Photonic quantum computing startup Quantum Source extends Seed round to $27 million
Photonic quantum computing startup Quantum Source extends Seed round to $27 million
The $12 million extension from Dell Technologies Capital makes it one of the largest Seed rounds for Quantum Computing
Israel-based Quantum Source, a technology company that is aiming to bring photonic quantum computers to market, has announced that it has raised a $12 million Seed extension round led by Dell Technologies Capital (DTC), with participation from 10D as well as existing investors Eclipse VC, Grove Ventures, and Pitango. This recent extension brings the total Seed round to $27 million - making it one of the largest Seed financings in Quantum Computing.
Photonic quantum computing is a form of quantum computing that uses photons as a representation of qubits. Quantum Source adopts an approach for generating photons and quantum gates that is five orders of magnitude more efficient than state-of-the-art implementation.
“We founded Quantum Source with the belief that photonic quantum technologies are the best route to achieve large-scale, fault-tolerant quantum computers,” explained Oded Melamed, co-founder and CEO of Quantum Source. “Our unique approach will dramatically improve the scalability of those machines and will be the key to commercial success of quantum computers. Having investors such as Dell Technologies Capital believe in us will allow us to accelerate our work and by extension, entire industries.”

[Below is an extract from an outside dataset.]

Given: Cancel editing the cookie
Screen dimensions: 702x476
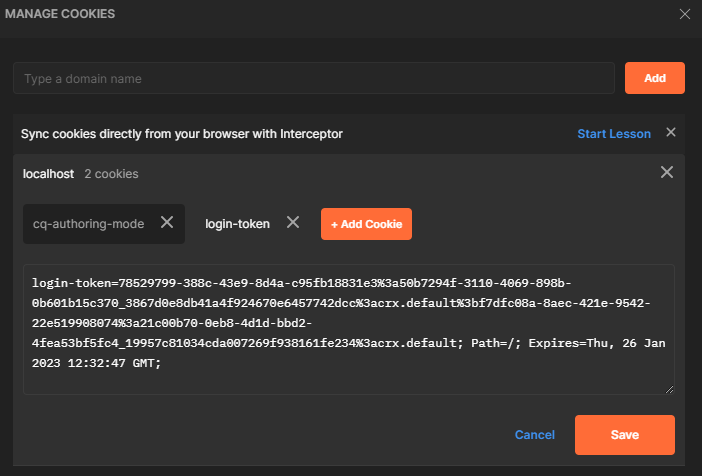Looking at the screenshot, I should [534, 435].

To date, companies have built small quantum computers with tens or hundreds of qubits. Quantum Source is developing technology to help with the efficient implementation of large-scale fault-tolerant photonic quantum computers and aims to build these systems that can scale to millions of qubits and have the potential to unleash acceleration in a number of cutting-edge fields. Areas where this may be useful in the future include drug design, material development, cybersecurity, and the processing of large datasets for AI applications.
The additional $12 million will be used to expand the company’s research and development team as it scales to reach technical and performance milestones in the future.
“DTC invests in technologies that can move industries forward,” added Omri Green, partner at DTC. “We believe quantum computing has this potential and, as our first investment in this area, that Quantum Source can be the team to get us there.” Green called the Quantum Source group an “exceptional team of scientists and proven entrepreneurs” who are addressing photonic quantum hurdles like scalability and fault tolerance.
Quantum Source was founded in 2021 and is led by co-founders CEO Oded Melamed (CEO), Gil Semo (VP of R&D), Prof. Barak Dayan (Chief Scientist), and Dan Charash (Chairman). Together they all share backgrounds founding and selling companies to Apple, Broadcom, and Sony, with 170 articles published between them. The broader team has 18 PhDs from institutions such as Caltech, Columbia University, MIT, Weismann Institute of Science, and Yale University. DTC was founded in 2012 and has backed startups such as JFrog, Redis, and more.